## Synthetic Dataset Creation

In [1]:
import pandas as pd

# Read data from csv files
csv_stops = pd.read_csv("gtfs/stops.txt", sep=',', dtype='unicode')
csv_stop_times = pd.read_csv("gtfs/stop_times.txt", sep=',', dtype='unicode')
csv_trips = pd.read_csv("gtfs/trips.txt", sep=',', dtype='unicode')
csv_stopout = pd.read_csv("stops_11aprile.out.csv", sep=';', dtype='unicode')
csv_gtfs_stops = pd.read_csv("gtfs_pt_stops.add_filtered.csv", sep=';', dtype='unicode')

# File merging
csv_stop_times_trips = csv_stop_times.merge(csv_trips, on=['vehicle_id'])
csv_stoptimes_stops = csv_stop_times.merge(csv_stops, on=["stop_id"])
csv_stoptimes_stops2 = csv_stoptimes_stops[['vehicle_id', 'arrival_time', 'departure_time', 'stop_id', 'stop_name', 'stop_sequence', 'stop_lat', 'stop_lon']]
csv_stopout.rename(columns={'stopinfo_busStop': 'busStop_id'}, inplace=True)
csv_stopout.rename(columns={'stopinfo_id': 'vehicle_id'}, inplace=True)
csv_stopout2 = csv_stopout[['busStop_id', 'stopinfo_delay', 'stopinfo_ended', 'vehicle_id', 'stopinfo_initialPersons', 'stopinfo_loadedPersons', 'stopinfo_started', 'stopinfo_type', 'stopinfo_unloadedPersons']]
csv_stops_stopout2 = csv_gtfs_stops.merge(csv_stopout2, on=["busStop_id"])
csv_stopout3 = csv_stoptimes_stops2.merge(csv_stops_stopout2, on=["vehicle_id", "stop_name"])
routes = pd.read_csv("gtfs/trips.txt", sep=',', dtype='unicode')
csv_stopout4 = csv_stopout3.merge(routes, on=["vehicle_id"])

# Output
csv_stopout4.sort_values(["vehicle_id"], ascending=True)
csv_stopout4.to_csv(r'dataset_sintetico_11aprile_prova.csv', index = False, sep=';')

# Read synthetic dataset
data = pd.read_csv("dataset_sintetico_11aprile_prova.csv", sep=';', dtype='unicode')
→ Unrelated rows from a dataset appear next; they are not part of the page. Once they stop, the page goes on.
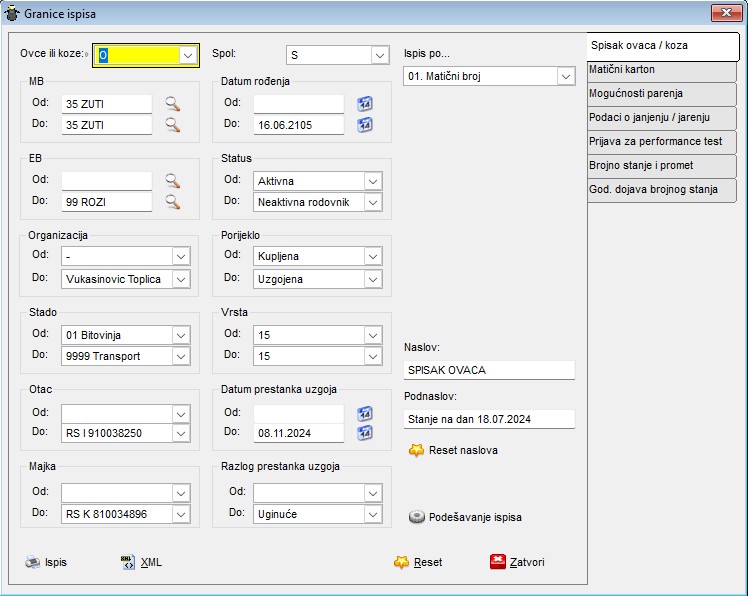This screenshot has width=748, height=596.
Task: Click the search icon next to EB Do field
Action: click(x=173, y=202)
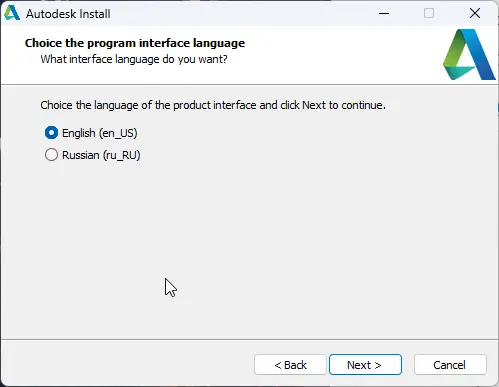Click the word "Next" inside the instruction sentence
499x387 pixels.
[314, 105]
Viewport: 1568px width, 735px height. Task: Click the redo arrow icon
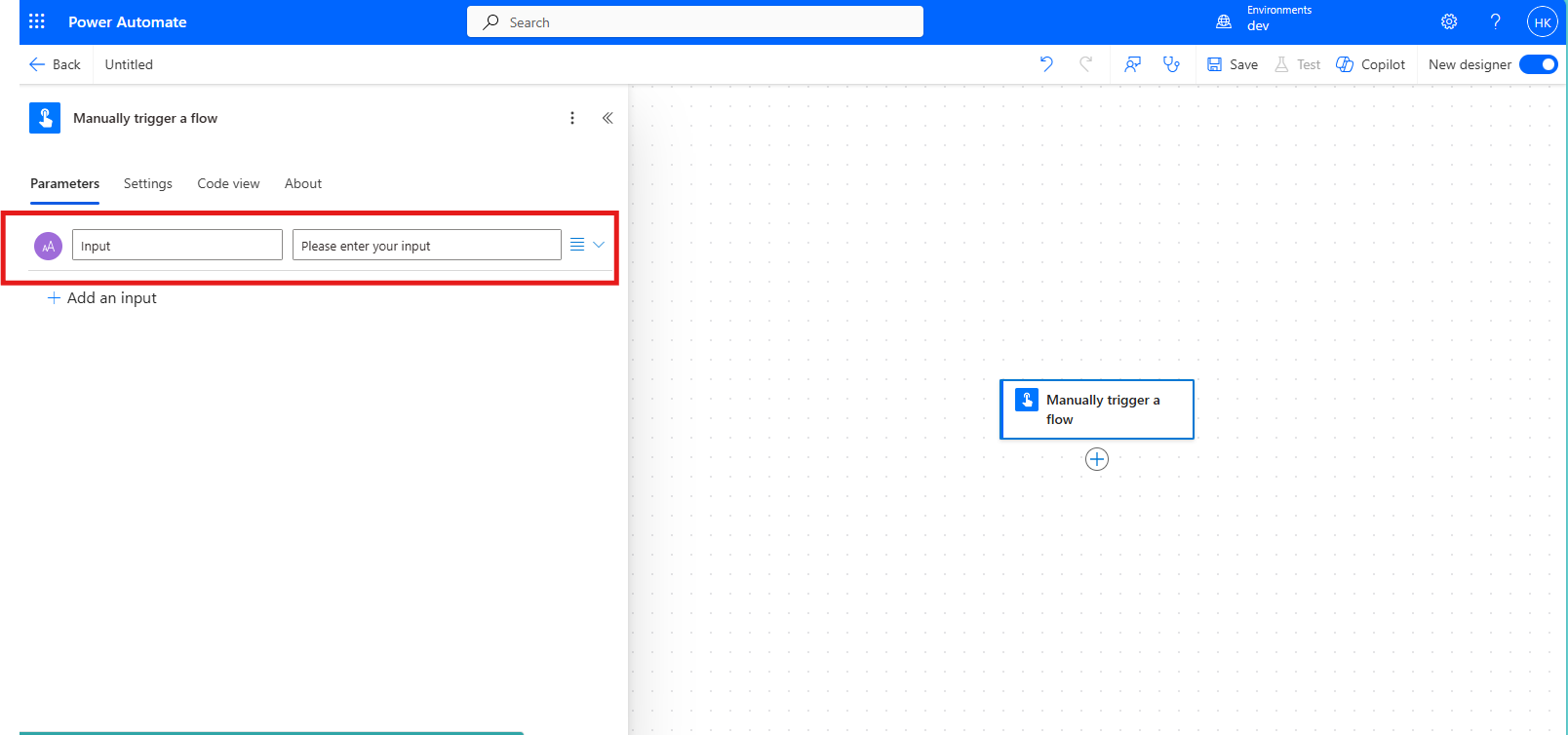point(1085,64)
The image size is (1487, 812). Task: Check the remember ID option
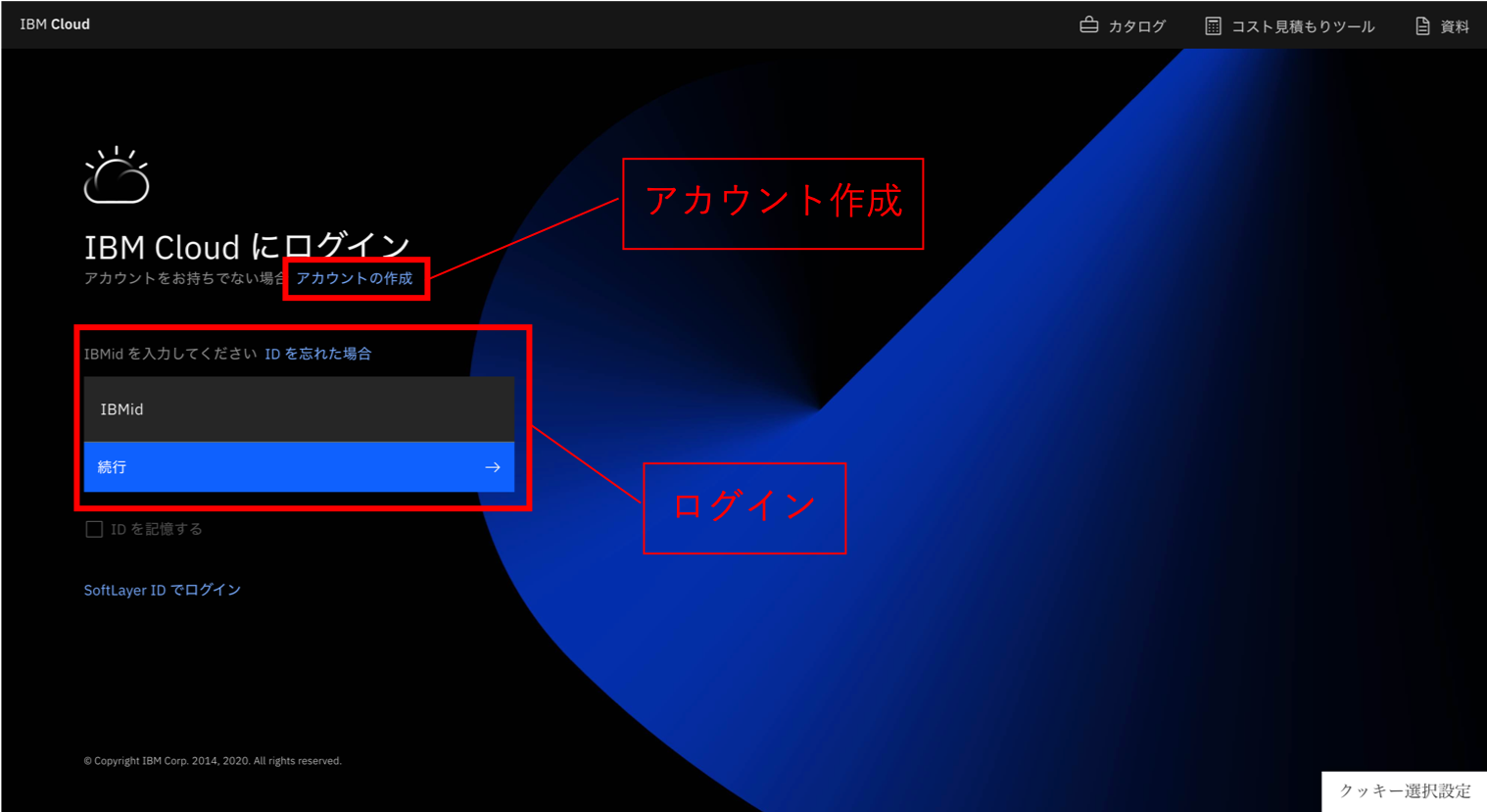pyautogui.click(x=94, y=528)
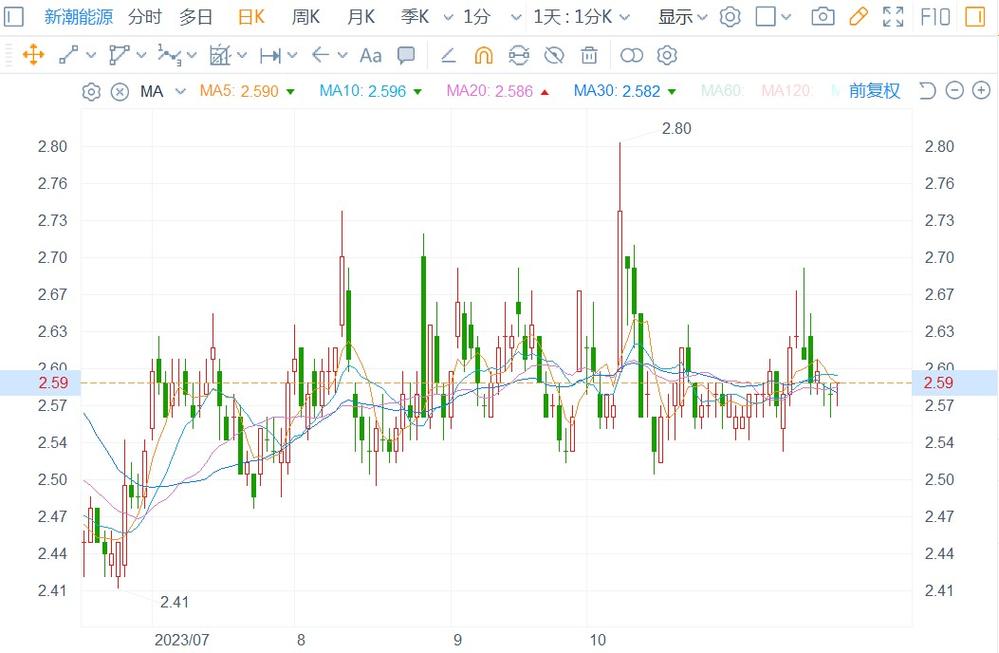Click the camera screenshot icon
This screenshot has height=653, width=999.
(x=823, y=17)
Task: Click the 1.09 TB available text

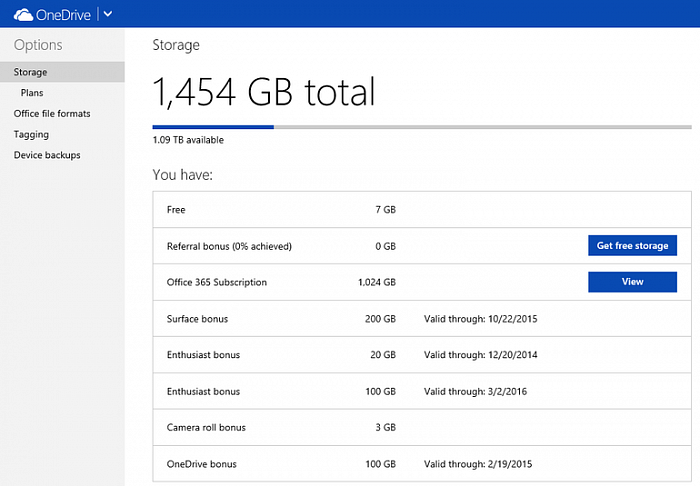Action: point(188,140)
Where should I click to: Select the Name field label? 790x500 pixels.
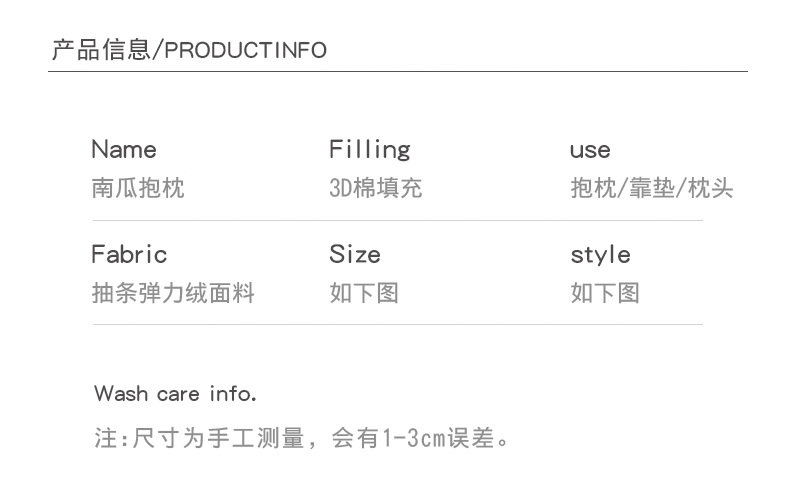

# Arrival and departure time correction
data['arrival_time'] = data['arrival_time'].str.replace('^24:', '00:', regex=True)
data['arrival_time'] = data['arrival_time'].str.replace('^25:', '01:', regex=True)
data['arrival_time'] = data['arrival_time'].str.replace('^26:', '02:', regex=True)
data['arrival_time'] = data['arrival_time'].str.replace('^27:', '03:', regex=True)
data['arrival_time'] = data['arrival_time'].str.replace('^28:', '04:', regex=True)

data['departure_time'] = data['departure_time'].str.replace('^24:', '00:', regex=True)
data['departure_time'] = data['departure_time'].str.replace('^25:', '01:', regex=True)
data['departure_time'] = data['departure_time'].str.replace('^26:', '02:', regex=True)
data['departure_time'] = data['departure_time'].str.replace('^27:', '03:', regex=True)
data['departure_time'] = data['departure_time'].str.replace('^28:', '04:', regex=True)

data['stopinfo_started'] = data['stopinfo_started'].str.replace('^1:00:', '00:', regex=True)

# Add date
data['arrival_time'] = pd.to_datetime('11/04/2022 ' + data['arrival_time'].str.split('.').str[0], format='%d/%m/%Y %H:%M:%S', errors='coerce')
data['departure_time'] = pd.to_datetime('11/04/2022 ' + data['departure_time'].str.split('.').str[0], format='%d/%m/%Y %H:%M:%S', errors='coerce')
data['stopinfo_started'] = pd.to_datetime('11/04/2022 ' + data['stopinfo_started'].str.split('.').str[0], format='%d/%m/%Y %H:%M:%S', errors='coerce')

# Check for null values after conversion
if data['arrival_time'].isnull().any() or data['departure_time'].isnull().any() or data['stopinfo_started'].isnull().any():
    print("Error: invalid time format")
else:
    print("Conversion successfully completed")

# Rename columns
data.rename(columns={'busStop_id': 'stop_id_SUMO'}, inplace=True)

# Calculate SUMO delay
data['sumo_delay'] = (data['stopinfo_started'] - data['arrival_time']).dt.total_seconds()

# Save the final synthetic dataset
data.to_csv(r'Dataset_definitivo_11aprile_new.csv', index=False, sep=';')

Conversione completata con successo.